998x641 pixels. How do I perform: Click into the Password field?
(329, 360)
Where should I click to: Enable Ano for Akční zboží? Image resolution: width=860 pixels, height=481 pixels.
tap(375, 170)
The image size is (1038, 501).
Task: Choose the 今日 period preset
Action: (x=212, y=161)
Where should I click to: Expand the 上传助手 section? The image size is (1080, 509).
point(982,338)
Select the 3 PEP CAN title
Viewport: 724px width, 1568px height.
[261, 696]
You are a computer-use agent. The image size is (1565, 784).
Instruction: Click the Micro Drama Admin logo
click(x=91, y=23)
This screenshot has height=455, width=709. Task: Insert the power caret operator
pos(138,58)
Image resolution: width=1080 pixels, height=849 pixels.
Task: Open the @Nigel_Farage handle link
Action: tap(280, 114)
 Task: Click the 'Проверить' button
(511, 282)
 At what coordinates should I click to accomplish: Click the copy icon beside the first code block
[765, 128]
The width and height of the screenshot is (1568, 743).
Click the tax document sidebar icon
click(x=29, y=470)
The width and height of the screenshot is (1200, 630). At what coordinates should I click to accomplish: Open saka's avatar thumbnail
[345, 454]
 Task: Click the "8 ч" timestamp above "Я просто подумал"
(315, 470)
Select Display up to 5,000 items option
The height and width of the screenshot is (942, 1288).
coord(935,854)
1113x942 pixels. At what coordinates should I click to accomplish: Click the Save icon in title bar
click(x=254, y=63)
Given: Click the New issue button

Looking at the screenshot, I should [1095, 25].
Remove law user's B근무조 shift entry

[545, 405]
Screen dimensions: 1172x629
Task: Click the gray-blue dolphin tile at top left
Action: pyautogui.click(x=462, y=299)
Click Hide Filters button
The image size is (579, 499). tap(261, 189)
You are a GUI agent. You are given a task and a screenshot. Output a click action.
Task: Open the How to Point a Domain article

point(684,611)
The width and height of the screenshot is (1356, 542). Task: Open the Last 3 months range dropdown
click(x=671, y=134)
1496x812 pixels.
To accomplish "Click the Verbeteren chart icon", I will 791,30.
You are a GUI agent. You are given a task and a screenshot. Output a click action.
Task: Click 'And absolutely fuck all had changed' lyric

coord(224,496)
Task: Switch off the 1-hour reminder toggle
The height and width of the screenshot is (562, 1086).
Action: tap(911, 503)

○ ○ ○ ○ ○ ○ ○

Lines from the one containing "The height and width of the screenshot is (562, 1086)." through the last line of the records, restated word for word: that is the whole response.

§ **Expected answer**
The height and width of the screenshot is (562, 1086).
Action: tap(911, 503)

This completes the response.